Correspondence should be addressed to Ze-tao Li; moc.361@tzlygzg

Received 21 August 2017; Revised 15 November 2017; Accepted 23 November 2017; Published 14 January 2018

Academic Editor: Ai-Guo Wu

Copyright © 2018 Mei Zhang et al. This is an open access article distributed under the Creative Commons Attribution License, which permits unrestricted use, distribution, and reproduction in any medium, provided the original work is properly cited.

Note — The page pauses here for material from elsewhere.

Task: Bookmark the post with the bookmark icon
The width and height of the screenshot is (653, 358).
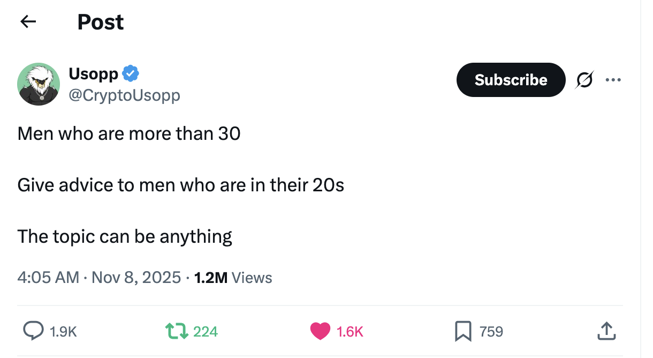Action: click(462, 331)
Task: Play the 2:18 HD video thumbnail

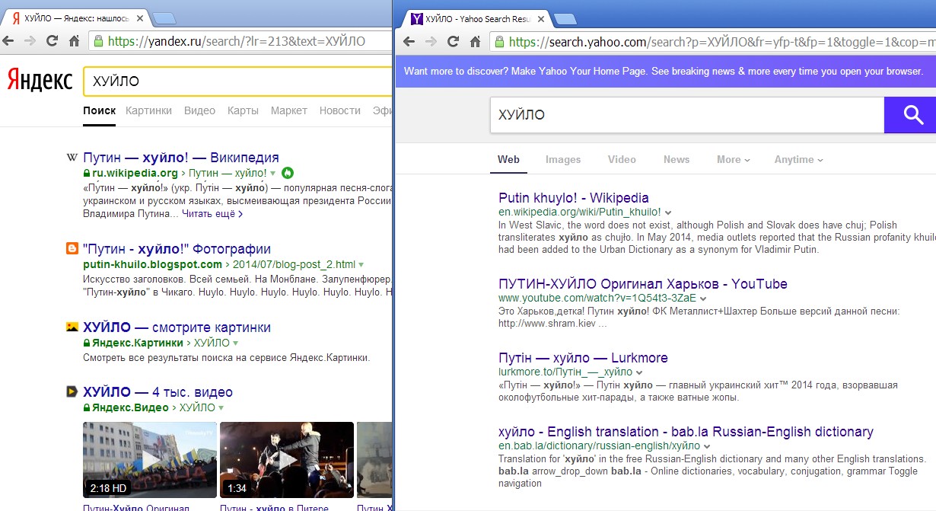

In this paper, a fault detection and diagnosis (FDD) scheme is developed for a class of intensified HEX/reactor, in which faults caused by sensor, actuator, and process are taken into account in the unified framework. By considering overall heat transfer coefficient as a function of fouling and fluid flow rate, a dynamic model which is capable of identifying these two faults simultaneously is derived. Sensor measurements, together with estimation by adaptive high gain observers, are processed, aimed at identifying sensor faults and providing adequate estimation to substitute faulty measurements. Then reliable measurements are fed to several banks of interval filters to generate several banks of residuals; each bank of residuals is sensitive to a particular process parameter/actuator. By evaluating these residuals, process/actuator fault isolation and identification are achieved. The proposed strategy is applied to actual data retrieved from a new intensified heat exchanger reactor. Simulation results confirm the applicability and robustness of the proposed methodology.